The goal was always for the ML layer to carry the classification weight over time. Using the Claude API as the AI backbone meant getting to a capable, accurate system faster, without the distraction of building and training a model before the product had customers. The architecture is designed with a clear migration path: if the business eventually reaches a scale where a proprietary model makes sense, that's a contained swap, not a rebuild.
Real-time classification would have been simpler to build but expensive to operate at scale. The Anthropic Message Batches API processes emails asynchronously, achieving 50–70% cost savings compared to synchronous calls. For a shared inbox use case where most emails don't require instant routing, the latency tradeoff is acceptable and the cost structure makes the product viable at mid-market price points.
Not all misroutes are equal. A sales inquiry landing in support has a different cost than a general inquiry landing in the wrong queue. The confidence thresholds reflect those asymmetric costs: high-stakes categories require higher confidence before auto-routing, with multi-layer validation on top of the threshold check to catch cases where the model is confident but wrong.

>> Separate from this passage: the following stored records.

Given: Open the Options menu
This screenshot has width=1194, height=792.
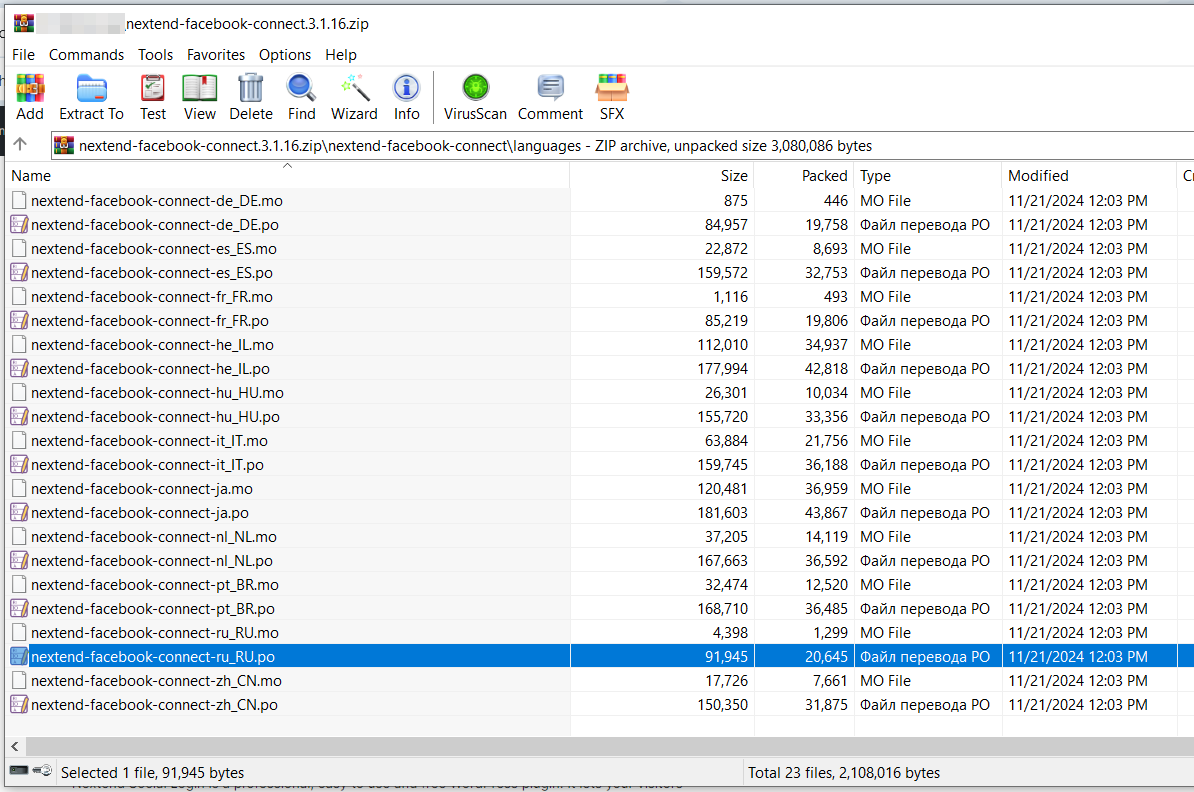Looking at the screenshot, I should (x=285, y=55).
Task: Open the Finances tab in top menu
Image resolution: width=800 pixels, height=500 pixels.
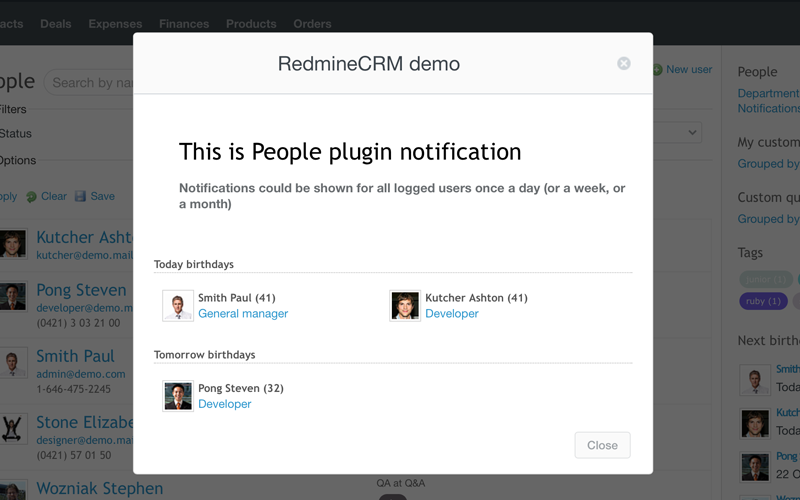Action: pyautogui.click(x=184, y=24)
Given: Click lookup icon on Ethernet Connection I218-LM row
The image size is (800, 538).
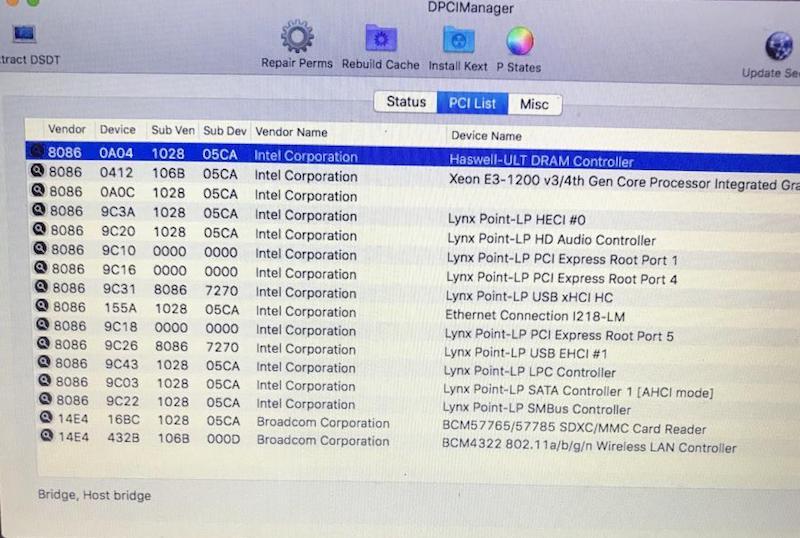Looking at the screenshot, I should click(x=41, y=308).
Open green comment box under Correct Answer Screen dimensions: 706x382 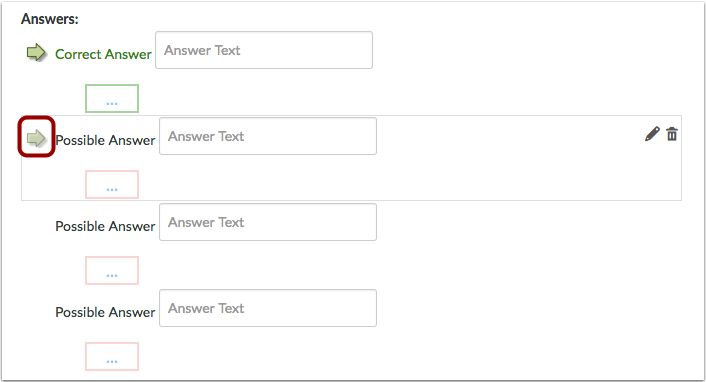[112, 98]
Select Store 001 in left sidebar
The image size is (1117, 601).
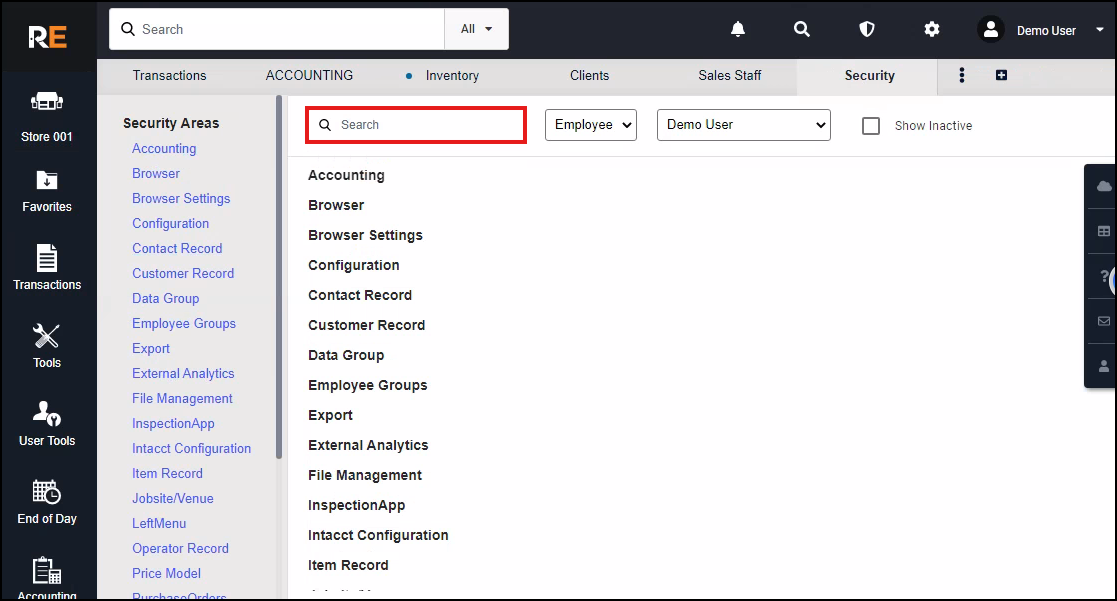[x=47, y=115]
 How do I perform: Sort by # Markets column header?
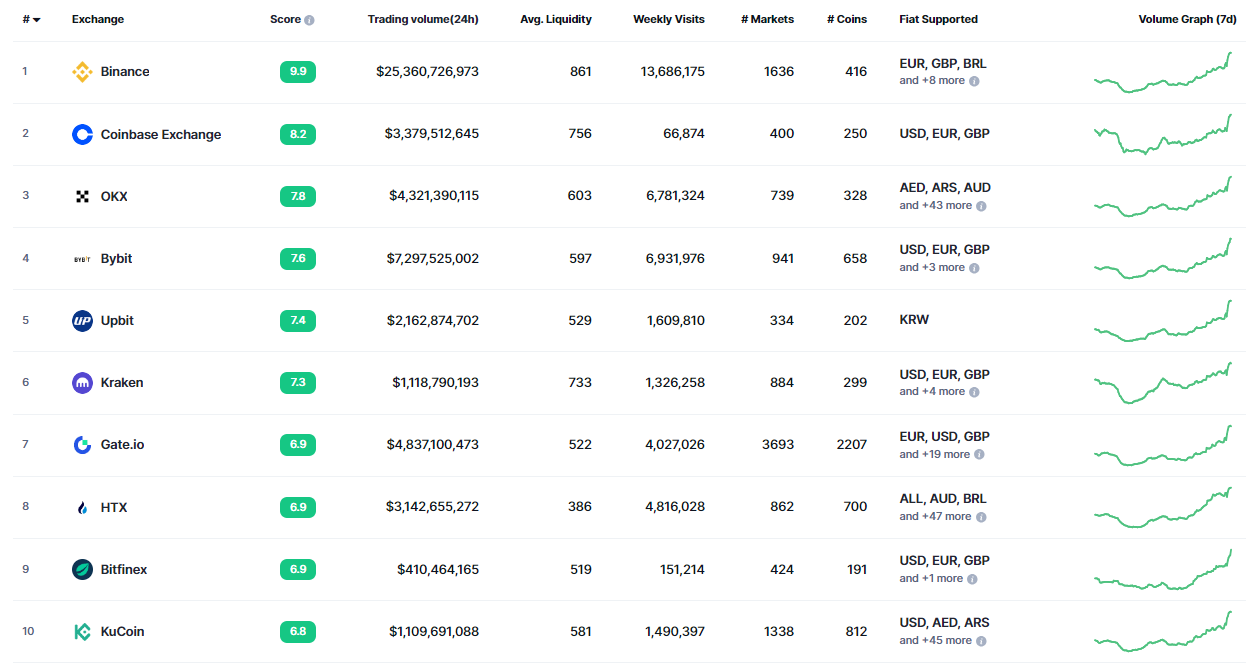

Most shared inbox tools charge per seat, which creates friction for the exact use case Otto Routes is built for. Shared inboxes aren't owned by one person. A pricing model tied to email volume rather than user count aligns cost with actual usage and removes the negotiation about how many “seats” a shared inbox requires.
Only metadata and Gmail message ID references are stored. This was both a privacy decision and a practical one: storing email bodies at scale creates compliance surface area that a company at this stage doesn't need. The classification and routing system works from metadata and signals, not stored content.
I didn't build Otto Routes to learn how to build software. I built it because the problem was real and I didn't have another way to tackle it. The learning was a byproduct of actually shipping something.
The most significant shift was learning to operate as a product manager on my own work. When you're inside a company, someone else is usually making the prioritization calls, the pricing decisions, the architecture choices about what to build now vs. defer. Building Otto Routes meant making all of those decisions myself, and being wrong about some of them, and adjusting.
On the technical side: integrating production OAuth flows across three platforms (Google, Microsoft, Salesforce) taught me more about authentication architecture than years of working adjacent to it. Designing a database schema that needs to support multi-tenancy, audit logging, and ML feedback simultaneously is a different problem than designing one for a single use case. And using AI as a practical component of a production system, rather than as a subject of curiosity, changes how you think about what it's actually useful for.
The catch-22 is real: you can't get this kind of experience without building something, and you don't usually get to build something without the experience. Otto Routes is how I broke that loop.